WORK INSTRUCTIONS — What is needed is an exact copy of the line with "You are a computer-use agent." and all lines that follow it in the entries below, the last line included.

THE DATA —

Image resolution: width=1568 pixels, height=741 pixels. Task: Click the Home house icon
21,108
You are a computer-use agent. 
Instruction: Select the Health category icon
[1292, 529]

REPLY TO THE EXERCISE —
You are a computer-use agent. 
Instruction: Select the Health category icon
[1292, 529]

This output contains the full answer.